• _Exercise instructions_
Starting at the first line of the rows and stopping after the line that contains "(947, 362).", edit those lines so that "Identify" becomes "Find". Leave everything else as it is, and return only those lines.

• _Material provided_
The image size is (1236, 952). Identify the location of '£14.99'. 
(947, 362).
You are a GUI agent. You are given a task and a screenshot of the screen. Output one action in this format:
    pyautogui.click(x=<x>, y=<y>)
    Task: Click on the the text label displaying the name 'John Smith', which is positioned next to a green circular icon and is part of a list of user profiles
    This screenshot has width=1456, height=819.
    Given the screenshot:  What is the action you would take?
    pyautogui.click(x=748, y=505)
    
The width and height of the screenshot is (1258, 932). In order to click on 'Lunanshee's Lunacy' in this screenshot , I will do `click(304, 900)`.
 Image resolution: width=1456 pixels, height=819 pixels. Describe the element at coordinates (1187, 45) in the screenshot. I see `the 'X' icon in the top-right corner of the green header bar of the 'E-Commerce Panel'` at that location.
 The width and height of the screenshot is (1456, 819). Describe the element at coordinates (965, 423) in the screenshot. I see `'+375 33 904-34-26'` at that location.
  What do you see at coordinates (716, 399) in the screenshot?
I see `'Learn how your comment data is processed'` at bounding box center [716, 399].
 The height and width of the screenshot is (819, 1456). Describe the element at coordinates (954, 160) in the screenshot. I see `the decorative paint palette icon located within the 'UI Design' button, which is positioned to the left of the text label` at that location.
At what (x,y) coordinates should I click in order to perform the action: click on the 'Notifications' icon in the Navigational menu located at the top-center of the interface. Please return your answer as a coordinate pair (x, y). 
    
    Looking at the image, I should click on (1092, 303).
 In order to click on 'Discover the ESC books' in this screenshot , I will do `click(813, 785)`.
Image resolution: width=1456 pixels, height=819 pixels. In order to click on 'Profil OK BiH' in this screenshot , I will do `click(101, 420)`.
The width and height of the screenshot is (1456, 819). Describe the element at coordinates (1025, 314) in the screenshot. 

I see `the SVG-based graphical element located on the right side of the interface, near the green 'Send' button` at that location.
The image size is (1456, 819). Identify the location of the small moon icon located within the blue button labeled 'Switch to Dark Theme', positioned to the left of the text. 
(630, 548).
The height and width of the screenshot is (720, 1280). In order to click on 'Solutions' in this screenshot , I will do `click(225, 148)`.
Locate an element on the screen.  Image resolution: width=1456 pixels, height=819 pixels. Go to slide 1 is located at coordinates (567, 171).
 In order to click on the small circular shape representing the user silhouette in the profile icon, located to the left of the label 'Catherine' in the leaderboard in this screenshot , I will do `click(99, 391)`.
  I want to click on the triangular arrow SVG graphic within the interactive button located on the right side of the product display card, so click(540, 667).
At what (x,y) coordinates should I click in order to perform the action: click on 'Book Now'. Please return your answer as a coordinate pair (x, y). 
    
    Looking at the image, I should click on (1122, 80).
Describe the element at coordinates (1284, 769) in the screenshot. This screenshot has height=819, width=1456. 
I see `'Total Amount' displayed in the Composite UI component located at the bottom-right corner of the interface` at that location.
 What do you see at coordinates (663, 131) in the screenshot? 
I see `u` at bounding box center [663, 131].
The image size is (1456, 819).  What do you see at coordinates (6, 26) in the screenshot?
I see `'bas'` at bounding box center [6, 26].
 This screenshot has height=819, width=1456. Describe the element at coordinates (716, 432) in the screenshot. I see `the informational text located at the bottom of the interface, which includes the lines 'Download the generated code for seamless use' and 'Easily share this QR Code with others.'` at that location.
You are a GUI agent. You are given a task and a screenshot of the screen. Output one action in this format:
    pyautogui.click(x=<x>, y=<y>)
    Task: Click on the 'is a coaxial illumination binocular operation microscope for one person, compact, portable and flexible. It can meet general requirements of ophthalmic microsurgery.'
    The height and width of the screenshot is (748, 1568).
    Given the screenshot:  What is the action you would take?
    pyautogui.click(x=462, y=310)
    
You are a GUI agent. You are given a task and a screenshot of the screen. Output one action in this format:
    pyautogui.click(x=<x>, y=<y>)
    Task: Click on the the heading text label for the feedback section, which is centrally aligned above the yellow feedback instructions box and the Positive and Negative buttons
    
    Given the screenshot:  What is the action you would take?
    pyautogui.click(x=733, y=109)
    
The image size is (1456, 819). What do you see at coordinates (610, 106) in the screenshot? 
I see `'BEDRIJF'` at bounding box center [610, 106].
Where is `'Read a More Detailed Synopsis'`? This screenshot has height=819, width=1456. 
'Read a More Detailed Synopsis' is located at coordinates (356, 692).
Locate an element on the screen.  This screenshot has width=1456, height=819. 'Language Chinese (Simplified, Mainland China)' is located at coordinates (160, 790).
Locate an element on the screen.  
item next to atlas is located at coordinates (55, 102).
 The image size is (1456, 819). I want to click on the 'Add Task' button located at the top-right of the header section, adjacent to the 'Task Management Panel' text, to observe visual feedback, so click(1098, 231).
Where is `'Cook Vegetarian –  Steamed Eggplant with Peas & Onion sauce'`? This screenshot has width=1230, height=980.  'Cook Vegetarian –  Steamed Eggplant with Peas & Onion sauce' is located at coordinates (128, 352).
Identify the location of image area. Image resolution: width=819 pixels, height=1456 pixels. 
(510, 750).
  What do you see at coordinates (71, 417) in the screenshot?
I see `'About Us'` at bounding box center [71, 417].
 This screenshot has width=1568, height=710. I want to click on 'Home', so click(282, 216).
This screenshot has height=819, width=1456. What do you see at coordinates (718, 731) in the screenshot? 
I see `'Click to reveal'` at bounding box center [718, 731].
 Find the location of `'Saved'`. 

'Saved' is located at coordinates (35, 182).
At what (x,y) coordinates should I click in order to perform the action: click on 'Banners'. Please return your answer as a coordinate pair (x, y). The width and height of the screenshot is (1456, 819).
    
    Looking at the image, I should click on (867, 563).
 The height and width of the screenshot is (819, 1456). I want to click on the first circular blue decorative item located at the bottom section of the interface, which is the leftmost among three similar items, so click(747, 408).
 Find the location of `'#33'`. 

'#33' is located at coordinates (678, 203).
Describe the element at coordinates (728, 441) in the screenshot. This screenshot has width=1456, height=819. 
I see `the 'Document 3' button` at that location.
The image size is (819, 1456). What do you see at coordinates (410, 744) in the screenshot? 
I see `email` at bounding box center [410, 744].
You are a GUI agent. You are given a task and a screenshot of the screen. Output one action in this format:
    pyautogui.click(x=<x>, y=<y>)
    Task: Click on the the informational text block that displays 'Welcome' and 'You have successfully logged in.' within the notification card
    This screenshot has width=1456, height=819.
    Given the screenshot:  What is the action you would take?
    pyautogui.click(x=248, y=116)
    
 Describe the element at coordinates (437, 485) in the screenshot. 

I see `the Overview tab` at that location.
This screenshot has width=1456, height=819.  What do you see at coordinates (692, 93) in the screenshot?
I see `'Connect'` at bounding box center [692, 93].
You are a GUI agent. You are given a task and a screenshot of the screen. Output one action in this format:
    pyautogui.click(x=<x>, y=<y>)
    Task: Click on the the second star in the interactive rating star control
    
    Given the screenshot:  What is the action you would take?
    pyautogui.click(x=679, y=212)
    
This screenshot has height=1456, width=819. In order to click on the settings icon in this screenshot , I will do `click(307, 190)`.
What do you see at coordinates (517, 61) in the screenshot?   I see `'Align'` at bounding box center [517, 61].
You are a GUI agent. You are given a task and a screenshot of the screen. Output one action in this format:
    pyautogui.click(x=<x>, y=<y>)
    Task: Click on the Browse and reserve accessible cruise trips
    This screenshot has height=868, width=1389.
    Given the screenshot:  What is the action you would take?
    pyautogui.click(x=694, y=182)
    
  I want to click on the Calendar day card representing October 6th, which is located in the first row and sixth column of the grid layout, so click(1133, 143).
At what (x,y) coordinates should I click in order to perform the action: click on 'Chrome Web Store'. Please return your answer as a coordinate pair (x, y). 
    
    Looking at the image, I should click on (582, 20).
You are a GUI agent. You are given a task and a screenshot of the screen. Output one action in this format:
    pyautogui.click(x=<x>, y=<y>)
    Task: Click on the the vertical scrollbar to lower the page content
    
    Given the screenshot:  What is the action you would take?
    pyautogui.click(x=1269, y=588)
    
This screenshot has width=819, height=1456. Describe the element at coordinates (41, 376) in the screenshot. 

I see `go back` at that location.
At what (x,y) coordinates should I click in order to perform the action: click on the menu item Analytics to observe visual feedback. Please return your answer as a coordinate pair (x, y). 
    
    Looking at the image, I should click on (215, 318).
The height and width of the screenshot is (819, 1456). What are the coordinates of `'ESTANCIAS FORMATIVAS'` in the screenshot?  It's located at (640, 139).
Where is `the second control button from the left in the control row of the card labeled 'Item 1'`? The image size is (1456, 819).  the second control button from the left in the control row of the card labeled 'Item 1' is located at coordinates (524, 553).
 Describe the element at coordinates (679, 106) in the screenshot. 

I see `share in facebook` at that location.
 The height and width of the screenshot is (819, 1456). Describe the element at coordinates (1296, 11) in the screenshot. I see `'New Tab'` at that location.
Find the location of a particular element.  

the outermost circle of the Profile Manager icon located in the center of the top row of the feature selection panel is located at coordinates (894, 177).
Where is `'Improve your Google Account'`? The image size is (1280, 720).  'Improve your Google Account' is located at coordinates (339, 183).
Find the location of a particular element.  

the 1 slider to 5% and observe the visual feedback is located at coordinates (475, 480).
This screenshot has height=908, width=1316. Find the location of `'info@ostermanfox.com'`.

• _Result_
The image size is (1236, 952). Find the location of '£14.99'. 
(947, 362).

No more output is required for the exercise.